▶ **EXERCISE DATA**
==*==

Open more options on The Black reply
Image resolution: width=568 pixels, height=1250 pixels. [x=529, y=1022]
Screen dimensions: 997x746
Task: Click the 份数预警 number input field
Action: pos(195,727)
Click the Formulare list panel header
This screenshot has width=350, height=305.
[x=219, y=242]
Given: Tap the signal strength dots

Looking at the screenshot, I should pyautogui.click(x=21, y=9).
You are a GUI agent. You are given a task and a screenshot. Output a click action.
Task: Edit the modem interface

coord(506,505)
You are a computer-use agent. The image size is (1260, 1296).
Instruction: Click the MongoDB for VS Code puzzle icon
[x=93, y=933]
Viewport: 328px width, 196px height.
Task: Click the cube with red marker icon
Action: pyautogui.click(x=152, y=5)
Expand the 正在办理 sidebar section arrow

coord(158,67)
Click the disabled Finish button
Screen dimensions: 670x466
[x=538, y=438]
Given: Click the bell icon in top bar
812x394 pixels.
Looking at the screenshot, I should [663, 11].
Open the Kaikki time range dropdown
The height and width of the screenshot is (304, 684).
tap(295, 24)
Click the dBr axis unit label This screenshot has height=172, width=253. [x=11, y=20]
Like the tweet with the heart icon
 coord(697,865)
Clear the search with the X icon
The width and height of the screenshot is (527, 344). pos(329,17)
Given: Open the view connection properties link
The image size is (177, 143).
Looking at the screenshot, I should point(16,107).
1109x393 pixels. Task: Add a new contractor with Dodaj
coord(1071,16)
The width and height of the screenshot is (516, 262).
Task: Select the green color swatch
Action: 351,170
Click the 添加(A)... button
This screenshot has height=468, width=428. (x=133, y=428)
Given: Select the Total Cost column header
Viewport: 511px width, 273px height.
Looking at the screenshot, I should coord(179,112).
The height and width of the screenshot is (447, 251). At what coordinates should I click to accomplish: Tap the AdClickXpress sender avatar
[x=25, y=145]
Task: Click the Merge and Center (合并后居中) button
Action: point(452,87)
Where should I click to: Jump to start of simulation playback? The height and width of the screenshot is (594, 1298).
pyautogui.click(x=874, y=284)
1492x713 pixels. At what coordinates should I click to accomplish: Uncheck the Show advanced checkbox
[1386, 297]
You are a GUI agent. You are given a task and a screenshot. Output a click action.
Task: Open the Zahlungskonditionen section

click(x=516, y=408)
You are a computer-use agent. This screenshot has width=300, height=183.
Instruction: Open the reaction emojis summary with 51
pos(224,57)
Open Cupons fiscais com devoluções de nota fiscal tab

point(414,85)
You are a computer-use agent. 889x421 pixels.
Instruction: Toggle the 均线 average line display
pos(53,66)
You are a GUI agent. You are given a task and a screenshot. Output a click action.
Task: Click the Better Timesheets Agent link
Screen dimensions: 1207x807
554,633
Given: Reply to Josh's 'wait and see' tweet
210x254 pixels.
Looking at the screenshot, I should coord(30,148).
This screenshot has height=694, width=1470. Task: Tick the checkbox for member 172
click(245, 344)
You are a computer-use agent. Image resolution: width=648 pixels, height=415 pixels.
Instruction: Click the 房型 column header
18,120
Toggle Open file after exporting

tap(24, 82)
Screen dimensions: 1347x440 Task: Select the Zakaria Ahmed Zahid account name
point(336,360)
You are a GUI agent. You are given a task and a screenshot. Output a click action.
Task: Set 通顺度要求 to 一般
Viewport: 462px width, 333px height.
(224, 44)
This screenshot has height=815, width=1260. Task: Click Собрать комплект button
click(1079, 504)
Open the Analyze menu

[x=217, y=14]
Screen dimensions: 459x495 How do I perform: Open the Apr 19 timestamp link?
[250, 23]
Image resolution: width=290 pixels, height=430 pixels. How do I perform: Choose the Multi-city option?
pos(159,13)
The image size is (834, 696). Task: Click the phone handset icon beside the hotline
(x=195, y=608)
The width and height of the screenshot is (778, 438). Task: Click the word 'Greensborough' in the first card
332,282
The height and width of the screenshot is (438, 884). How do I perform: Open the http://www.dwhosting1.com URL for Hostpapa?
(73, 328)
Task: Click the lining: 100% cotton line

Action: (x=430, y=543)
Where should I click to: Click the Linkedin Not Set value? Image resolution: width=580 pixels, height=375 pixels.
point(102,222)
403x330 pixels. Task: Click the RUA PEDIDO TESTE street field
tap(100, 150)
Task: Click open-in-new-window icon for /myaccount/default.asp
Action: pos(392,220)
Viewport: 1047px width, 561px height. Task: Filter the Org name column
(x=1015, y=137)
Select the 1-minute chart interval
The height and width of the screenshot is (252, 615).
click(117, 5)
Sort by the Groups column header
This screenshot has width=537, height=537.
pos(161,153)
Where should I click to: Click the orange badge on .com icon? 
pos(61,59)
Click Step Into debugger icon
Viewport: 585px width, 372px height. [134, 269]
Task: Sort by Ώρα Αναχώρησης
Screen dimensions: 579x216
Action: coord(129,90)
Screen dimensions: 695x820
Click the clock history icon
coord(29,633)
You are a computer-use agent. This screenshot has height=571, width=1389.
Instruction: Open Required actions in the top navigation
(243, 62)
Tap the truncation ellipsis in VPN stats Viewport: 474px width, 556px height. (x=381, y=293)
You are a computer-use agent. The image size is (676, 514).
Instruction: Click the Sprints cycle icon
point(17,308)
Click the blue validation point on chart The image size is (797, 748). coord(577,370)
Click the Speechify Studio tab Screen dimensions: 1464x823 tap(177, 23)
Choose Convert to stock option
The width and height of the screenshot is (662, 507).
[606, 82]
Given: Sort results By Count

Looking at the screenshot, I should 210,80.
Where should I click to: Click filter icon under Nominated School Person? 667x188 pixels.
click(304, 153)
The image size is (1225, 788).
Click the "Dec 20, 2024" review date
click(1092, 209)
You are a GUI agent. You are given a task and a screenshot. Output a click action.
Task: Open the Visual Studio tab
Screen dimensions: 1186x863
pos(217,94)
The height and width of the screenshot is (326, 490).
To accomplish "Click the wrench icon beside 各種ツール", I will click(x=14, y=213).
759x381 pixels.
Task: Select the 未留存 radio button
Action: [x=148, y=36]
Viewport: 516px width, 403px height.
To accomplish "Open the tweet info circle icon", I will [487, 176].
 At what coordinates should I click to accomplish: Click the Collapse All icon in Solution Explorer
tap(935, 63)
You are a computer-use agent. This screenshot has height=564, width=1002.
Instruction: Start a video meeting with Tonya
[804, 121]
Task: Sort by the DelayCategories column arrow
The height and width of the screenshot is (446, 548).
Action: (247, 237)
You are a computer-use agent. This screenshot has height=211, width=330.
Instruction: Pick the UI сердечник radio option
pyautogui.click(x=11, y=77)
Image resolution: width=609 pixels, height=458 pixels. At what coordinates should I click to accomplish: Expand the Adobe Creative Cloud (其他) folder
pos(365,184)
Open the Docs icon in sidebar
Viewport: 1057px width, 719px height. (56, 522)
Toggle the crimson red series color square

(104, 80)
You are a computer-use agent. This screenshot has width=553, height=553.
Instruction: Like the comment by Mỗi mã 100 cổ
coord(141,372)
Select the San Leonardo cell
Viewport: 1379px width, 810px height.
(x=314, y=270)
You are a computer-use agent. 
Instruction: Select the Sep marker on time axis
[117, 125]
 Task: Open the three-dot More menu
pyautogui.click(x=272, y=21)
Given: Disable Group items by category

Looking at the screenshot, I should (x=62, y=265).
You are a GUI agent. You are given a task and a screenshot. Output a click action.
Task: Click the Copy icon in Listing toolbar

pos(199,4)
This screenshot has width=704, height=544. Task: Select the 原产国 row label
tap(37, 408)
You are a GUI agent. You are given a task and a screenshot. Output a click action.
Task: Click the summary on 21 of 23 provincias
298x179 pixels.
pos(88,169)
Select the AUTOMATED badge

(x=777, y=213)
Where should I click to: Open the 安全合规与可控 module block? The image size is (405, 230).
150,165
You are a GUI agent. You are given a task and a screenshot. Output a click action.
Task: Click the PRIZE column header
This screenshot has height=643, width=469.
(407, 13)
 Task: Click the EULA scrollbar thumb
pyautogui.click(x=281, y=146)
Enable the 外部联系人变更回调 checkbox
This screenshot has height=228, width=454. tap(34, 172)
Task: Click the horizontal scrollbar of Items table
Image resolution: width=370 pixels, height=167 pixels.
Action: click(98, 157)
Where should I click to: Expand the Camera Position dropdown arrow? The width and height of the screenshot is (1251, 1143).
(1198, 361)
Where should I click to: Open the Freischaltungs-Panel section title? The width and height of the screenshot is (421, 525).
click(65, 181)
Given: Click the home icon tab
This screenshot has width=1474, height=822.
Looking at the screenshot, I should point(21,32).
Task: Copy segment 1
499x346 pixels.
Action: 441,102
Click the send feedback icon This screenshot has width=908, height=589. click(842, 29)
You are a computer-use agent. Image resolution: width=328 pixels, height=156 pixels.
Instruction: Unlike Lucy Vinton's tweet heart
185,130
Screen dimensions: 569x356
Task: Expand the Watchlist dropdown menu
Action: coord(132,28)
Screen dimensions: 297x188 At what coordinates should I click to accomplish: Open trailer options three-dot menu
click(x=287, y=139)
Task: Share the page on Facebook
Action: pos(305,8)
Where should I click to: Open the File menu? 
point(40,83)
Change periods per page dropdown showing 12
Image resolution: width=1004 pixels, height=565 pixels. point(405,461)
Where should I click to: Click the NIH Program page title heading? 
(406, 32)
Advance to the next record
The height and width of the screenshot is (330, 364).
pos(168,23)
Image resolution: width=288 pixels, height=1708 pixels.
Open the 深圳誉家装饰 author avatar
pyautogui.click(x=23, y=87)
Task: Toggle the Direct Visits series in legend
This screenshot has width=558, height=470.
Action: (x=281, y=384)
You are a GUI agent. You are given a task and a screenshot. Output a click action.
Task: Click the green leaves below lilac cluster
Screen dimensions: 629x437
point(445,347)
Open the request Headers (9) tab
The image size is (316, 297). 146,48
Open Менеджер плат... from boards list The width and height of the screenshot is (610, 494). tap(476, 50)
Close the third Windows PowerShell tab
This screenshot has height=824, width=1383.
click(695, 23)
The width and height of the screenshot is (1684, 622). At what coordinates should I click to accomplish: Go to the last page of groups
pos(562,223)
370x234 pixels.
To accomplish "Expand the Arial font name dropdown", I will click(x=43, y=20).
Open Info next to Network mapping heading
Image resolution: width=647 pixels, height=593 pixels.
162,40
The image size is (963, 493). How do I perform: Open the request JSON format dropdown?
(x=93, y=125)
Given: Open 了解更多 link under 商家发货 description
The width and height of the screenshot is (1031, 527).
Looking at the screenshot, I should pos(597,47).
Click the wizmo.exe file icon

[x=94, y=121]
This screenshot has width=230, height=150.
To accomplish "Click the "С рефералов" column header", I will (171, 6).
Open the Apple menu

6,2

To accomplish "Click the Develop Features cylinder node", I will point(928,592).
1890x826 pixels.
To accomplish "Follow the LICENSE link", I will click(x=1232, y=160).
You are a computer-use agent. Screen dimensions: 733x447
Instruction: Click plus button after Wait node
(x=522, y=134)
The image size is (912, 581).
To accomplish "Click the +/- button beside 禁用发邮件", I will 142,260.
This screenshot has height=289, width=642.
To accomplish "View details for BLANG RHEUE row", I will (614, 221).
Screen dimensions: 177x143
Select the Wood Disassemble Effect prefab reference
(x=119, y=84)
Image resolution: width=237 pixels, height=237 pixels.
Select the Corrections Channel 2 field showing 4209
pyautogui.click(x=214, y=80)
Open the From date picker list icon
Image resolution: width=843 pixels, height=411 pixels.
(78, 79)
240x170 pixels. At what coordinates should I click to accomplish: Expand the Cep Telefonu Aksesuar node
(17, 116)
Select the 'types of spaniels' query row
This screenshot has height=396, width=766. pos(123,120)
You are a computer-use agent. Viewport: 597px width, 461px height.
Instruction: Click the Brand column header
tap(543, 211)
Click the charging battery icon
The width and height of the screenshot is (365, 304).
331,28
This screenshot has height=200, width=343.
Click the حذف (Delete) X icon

==*==

▶ **WORK REQUEST**
Go through the entries above and copy every line containing "Studio".

▶ **TASK OUTPUT**
Click the Speechify Studio tab Screen dimensions: 1464x823 tap(177, 23)
Task: Open the Visual Studio tab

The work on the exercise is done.